CJ_Parker wrote on Jun 27, 2019, 08:41:
Um, I know that and that's pretty much exactly what I said. The "recoup" part obviously happens a lot SOONER if the publisher gets a HIGHER cut, i.e. if LESS money goes to the middle man.
So, the SOONER the publisher breaks even, the sooner the dev sees royalty money so, yeah, the developer benefits from EGS' lower cut even in a classic dev/publisher relationship.

I never talked about "renegotiating" deals so it'd be great to not put words in my mouth. I talked about negotiating deals, i.e. when a developer finds a publisher and they negotiate a deal.

If the EGS split (either due to EGS' rising popularity or other stores matching EGS) becomes more common it gives devs an OPPORTUNITY (my exact words) to maybe use that as leverage in negotiations. There are no guarantees in life for nothing except death.

The EGS is creating opportunities for developers, e.g. the opportunity to get royalties faster because the publisher will lose less money to the middle man or an opportunity to negotiate better contracts.

The first part is "guaranteed" by the way. Less money lost to middle man = faster recoup for publisher = royalties get paid to dev sooner is all but guaranteed if the publisher plays honest.

There's literally zero data to backup the assertion that publishers are currently or will in the future, give developers better royalty splits due to the 88/12 EGS split and exclusivity. Zero.
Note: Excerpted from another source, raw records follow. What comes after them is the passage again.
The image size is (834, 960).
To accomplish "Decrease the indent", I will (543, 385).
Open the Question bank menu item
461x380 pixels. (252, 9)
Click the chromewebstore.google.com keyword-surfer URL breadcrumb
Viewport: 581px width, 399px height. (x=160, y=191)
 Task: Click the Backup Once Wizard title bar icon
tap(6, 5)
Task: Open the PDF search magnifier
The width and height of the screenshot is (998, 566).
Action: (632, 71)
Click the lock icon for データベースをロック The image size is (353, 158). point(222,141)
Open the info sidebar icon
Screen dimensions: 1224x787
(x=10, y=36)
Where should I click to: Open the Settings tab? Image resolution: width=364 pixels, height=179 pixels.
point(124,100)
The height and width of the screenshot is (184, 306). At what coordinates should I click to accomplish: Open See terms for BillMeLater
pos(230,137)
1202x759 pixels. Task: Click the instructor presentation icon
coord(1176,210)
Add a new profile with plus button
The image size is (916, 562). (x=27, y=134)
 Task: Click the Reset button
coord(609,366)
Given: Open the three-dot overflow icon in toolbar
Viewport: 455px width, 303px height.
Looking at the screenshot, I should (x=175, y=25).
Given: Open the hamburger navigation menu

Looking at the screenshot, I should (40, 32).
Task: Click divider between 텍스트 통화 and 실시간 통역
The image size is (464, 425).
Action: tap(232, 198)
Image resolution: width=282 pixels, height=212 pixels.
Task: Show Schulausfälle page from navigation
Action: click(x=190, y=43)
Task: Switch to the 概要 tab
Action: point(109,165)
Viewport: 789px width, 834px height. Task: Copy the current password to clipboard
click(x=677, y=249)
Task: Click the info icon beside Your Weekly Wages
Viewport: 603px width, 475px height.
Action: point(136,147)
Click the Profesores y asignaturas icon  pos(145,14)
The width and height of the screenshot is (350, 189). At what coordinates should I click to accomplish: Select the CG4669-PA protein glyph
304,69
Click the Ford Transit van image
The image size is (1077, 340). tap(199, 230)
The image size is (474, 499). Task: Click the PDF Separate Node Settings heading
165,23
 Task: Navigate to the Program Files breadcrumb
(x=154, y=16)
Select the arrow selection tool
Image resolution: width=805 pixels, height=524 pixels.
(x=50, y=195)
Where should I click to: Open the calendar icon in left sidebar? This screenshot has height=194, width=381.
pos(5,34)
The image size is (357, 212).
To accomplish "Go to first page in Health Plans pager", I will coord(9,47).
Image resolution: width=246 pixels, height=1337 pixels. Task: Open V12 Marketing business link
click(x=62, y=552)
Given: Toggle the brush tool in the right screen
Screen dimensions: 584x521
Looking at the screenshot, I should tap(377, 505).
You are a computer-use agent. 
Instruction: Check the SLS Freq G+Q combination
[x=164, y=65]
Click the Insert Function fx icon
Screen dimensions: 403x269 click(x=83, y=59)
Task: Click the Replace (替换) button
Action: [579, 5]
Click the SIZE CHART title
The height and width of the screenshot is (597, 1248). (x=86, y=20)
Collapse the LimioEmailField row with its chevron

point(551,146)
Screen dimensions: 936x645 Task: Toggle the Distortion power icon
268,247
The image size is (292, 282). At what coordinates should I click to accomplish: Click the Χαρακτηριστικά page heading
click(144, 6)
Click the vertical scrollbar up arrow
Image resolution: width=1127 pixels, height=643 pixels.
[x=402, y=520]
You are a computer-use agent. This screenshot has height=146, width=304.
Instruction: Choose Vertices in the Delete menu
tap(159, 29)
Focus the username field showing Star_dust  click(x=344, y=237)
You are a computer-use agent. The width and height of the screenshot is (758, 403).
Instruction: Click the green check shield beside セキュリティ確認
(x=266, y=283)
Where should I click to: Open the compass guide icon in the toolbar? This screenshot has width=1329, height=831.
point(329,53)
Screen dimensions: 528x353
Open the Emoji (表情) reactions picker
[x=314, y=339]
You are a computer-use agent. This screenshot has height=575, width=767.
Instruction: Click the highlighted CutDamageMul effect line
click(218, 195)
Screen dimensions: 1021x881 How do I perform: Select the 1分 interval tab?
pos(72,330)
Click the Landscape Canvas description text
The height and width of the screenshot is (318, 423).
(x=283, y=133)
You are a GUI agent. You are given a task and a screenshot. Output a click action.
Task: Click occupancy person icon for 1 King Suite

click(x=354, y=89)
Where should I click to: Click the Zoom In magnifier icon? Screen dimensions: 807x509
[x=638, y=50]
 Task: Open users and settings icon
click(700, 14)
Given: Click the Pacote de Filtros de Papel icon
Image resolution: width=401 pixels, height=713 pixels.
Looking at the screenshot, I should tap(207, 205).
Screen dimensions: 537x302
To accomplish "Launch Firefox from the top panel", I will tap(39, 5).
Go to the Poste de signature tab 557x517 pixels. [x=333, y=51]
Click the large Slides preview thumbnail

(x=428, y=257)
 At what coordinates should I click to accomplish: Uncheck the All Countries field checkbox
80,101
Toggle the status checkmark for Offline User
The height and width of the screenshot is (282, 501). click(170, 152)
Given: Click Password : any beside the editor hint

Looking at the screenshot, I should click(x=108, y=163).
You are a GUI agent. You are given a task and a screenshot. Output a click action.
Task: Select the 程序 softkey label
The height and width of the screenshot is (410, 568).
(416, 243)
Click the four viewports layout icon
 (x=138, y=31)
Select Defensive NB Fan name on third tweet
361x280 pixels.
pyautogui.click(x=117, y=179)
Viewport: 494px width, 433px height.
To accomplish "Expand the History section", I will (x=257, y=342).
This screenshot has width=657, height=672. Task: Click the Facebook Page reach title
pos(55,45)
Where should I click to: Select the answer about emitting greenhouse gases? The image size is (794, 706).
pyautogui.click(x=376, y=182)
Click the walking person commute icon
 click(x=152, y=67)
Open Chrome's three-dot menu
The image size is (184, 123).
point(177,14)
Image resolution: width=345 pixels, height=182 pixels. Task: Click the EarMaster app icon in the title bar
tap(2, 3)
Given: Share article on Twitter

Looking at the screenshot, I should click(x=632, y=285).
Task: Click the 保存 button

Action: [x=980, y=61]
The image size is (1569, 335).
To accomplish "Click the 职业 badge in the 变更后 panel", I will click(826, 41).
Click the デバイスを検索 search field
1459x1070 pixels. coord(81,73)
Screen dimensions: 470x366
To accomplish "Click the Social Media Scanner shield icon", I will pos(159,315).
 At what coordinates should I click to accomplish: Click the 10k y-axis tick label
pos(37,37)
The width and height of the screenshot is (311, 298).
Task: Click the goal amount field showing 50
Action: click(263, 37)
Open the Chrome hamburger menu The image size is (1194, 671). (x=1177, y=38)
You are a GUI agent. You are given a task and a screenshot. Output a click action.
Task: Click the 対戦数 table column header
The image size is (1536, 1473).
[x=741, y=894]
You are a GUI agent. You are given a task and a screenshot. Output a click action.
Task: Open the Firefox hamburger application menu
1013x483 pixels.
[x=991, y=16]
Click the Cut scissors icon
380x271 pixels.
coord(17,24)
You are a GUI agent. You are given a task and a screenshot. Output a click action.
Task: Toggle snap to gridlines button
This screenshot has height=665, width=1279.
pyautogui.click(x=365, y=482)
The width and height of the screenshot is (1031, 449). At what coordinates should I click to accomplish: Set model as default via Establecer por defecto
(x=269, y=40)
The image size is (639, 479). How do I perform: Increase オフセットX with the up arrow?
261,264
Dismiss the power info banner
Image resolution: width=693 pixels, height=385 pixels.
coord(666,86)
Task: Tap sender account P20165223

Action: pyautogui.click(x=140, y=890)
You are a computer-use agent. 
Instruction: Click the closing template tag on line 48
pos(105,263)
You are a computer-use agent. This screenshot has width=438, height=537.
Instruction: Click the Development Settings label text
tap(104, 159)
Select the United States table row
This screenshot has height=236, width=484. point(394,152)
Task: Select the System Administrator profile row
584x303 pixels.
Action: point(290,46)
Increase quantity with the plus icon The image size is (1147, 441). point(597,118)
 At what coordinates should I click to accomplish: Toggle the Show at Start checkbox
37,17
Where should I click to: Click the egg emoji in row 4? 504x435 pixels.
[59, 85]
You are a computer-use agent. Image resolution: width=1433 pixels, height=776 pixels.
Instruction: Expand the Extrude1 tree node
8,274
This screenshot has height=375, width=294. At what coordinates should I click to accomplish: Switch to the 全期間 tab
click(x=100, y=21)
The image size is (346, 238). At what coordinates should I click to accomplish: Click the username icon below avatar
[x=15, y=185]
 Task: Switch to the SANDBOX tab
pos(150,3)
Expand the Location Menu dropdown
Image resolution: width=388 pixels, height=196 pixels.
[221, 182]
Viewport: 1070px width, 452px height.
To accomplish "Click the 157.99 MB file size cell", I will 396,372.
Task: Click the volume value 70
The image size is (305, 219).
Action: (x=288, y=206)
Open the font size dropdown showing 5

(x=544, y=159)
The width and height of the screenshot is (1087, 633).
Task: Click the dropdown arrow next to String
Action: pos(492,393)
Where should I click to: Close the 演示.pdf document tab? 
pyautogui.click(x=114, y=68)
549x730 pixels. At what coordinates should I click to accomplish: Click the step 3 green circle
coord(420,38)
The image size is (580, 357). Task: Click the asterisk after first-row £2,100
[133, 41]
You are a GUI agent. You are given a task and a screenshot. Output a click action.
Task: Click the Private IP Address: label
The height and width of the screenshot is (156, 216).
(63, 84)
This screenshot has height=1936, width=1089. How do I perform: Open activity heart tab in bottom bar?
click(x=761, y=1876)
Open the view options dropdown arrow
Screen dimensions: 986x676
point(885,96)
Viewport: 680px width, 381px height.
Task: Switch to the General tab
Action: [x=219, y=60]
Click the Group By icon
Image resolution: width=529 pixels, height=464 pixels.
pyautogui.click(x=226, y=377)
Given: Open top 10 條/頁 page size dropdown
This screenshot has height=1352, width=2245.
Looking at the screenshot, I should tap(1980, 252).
There's also zero evidence so far that taking a year long EGS exclusivity deal will cause a game to sell quicker, and get royalties in the hands of the developers quicker. Zero.

You can and Sweeney both can speculate that it should/will happen, but but for any game that's currently an EGS exclusive, those publisher agreements were signed long ago, and those devs are already locked into publisher agreements, and will most likely take longer to see royalties since the game is only being sold on EGS, and by the time it hits other outlets, will be marked down considerably.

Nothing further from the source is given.